# Free App Wall Blocking TAM



## tripod (Jun 18, 2016)

What is this? Frequently now TAM is blocked by a page saying support this page, click on one of these free apps. Well hell no! 

Looks like belongs to something like dk partners. I'm using Safari and iPad.

Sometimes have to clear history to get back to TAM unmolested. Anyone else having this problem?


----------



## EleGirl (Dec 3, 2011)

I've never seen this.


----------



## 225985 (Dec 29, 2015)

Do you have adblock installed? Is your browser set to block popups? And set browser to block cookies.


----------



## tripod (Jun 18, 2016)

I have Adbloc installed on the desk PC, but not on my phone or iPad. So, maybe that's the next step. Same thing pops up on Drudgereport too. Sure are a bunch of inventive little cretins out there.


----------



## Openminded (Feb 21, 2013)

I've noticed it the last few days. Seems to have taken the place of the white page. Very annoying. 

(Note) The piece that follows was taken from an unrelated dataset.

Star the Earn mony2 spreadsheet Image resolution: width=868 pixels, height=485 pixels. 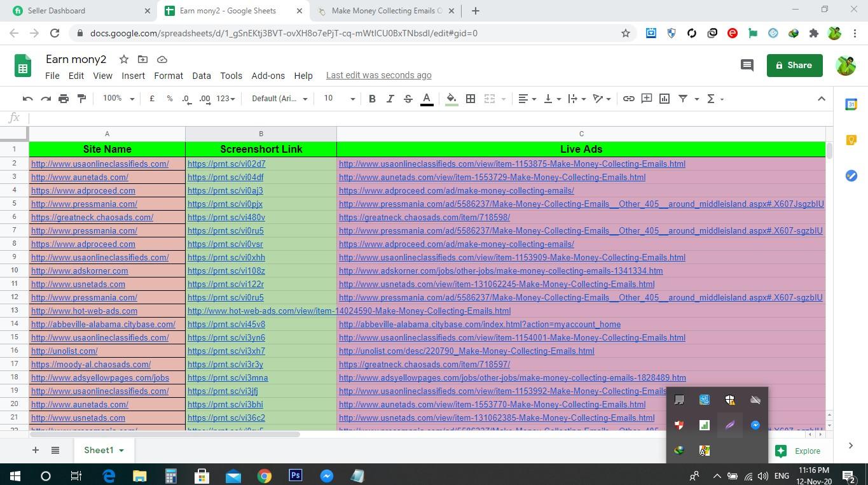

My current iPad doesn't support ad block but the new one I'm getting will.


----------



## 225985 (Dec 29, 2015)

tripod said:


> I have Adbloc installed on the desk PC, but not on my phone or iPad. So, maybe that's the next step. Same thing pops up on Drudgereport too. Sure are a bunch of inventive little cretins out there.




Last week i had to switch Drudge apps. The one i was using for more than a year sudden was taking over my phone with popups and redirects.


----------



## 225985 (Dec 29, 2015)

Openminded said:


> I've noticed it the last few days. Seems to have taken the place of the white page. Very annoying.
> 
> 
> 
> My current iPad doesn't support ad block but the new one I'm getting will.




Which one are you getting? My wife's Bd is coming up and i want to get her a new ipad.


----------



## Openminded (Feb 21, 2013)

My BD is coming up as well and that's what I'm getting myself. 

I think I want the smaller iPad Pro instead of the Air. There are a billion photos and videos of my grandchildren on my current iPad and it can't handle all of them. 

I have the current iPhone and a two year old Mac Air and I like having those photos and videos immediately sync to all my devices without effort on my part but my old iPad is starting to lag behind. I'm hoping a new one will fix that.


----------



## Max.HeadRoom (Jun 28, 2014)

3 weeks ago i installed a pi-hole

https://pi-hole.net/

almost all ad's blocked everywhere on my home network.


----------



## CantePe (Oct 5, 2011)

If you are using Android based there is the new vulnerability causing issues on 900 million devices. Might not even be TAM or any other site you are using.

http://blog.checkpoint.com/2016/08/07/quadrooter/


Sent from my Nexus 5 using Tapatalk


----------



## Administrator (May 8, 2013)

Hey guys,

If you notice an ad that is causing redirects or is inappropriate, there are a couple things that we would need from you guys in order to get the ad team to try and block this from showing up completely on the site:

1- A screenshot of the ad/redirecting message
2- The full URL to the ad or the redirecting page
3- Your geo location
4- What browser and device were you on when you saw this ad/redirect. 

Thanks,
Sheena


----------